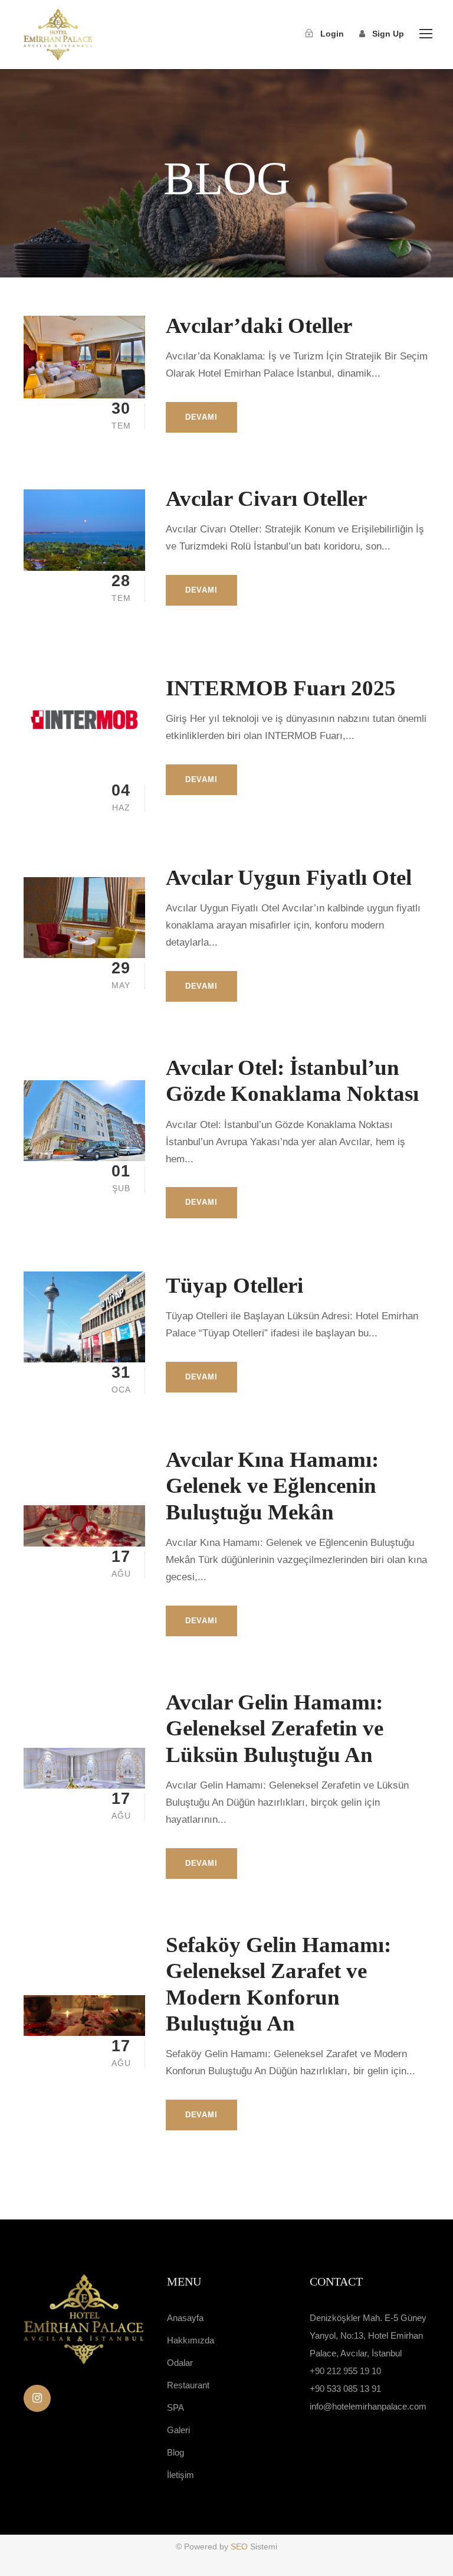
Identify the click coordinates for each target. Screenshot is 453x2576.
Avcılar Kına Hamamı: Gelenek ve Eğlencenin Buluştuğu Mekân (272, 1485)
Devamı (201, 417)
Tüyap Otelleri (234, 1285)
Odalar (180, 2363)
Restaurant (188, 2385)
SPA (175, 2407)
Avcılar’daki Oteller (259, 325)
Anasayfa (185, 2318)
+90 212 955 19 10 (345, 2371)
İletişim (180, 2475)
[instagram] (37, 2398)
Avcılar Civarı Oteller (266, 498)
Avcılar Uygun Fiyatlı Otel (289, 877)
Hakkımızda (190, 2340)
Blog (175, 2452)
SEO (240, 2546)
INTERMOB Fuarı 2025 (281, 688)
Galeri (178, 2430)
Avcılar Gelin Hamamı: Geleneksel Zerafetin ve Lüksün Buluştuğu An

------------------------------------------------------------

**What the task asks:** Start at the first line and set down all of the data exactly, passing over the pictures.

**Output for this task:**
Identify the click coordinates for each target. Screenshot is 453x2576.
Avcılar Kına Hamamı: Gelenek ve Eğlencenin Buluştuğu Mekân (272, 1485)
Devamı (201, 417)
Tüyap Otelleri (234, 1285)
Odalar (180, 2363)
Restaurant (188, 2385)
SPA (175, 2407)
Avcılar’daki Oteller (259, 325)
Anasayfa (185, 2318)
+90 212 955 19 10 (345, 2371)
İletişim (180, 2475)
[instagram] (37, 2398)
Avcılar Civarı Oteller (266, 498)
Avcılar Uygun Fiyatlı Otel (289, 877)
Hakkımızda (190, 2340)
Blog (175, 2452)
SEO (240, 2546)
INTERMOB Fuarı 2025 (281, 688)
Galeri (178, 2430)
Avcılar Gelin Hamamı: Geleneksel Zerafetin ve Lüksün Buluştuğu An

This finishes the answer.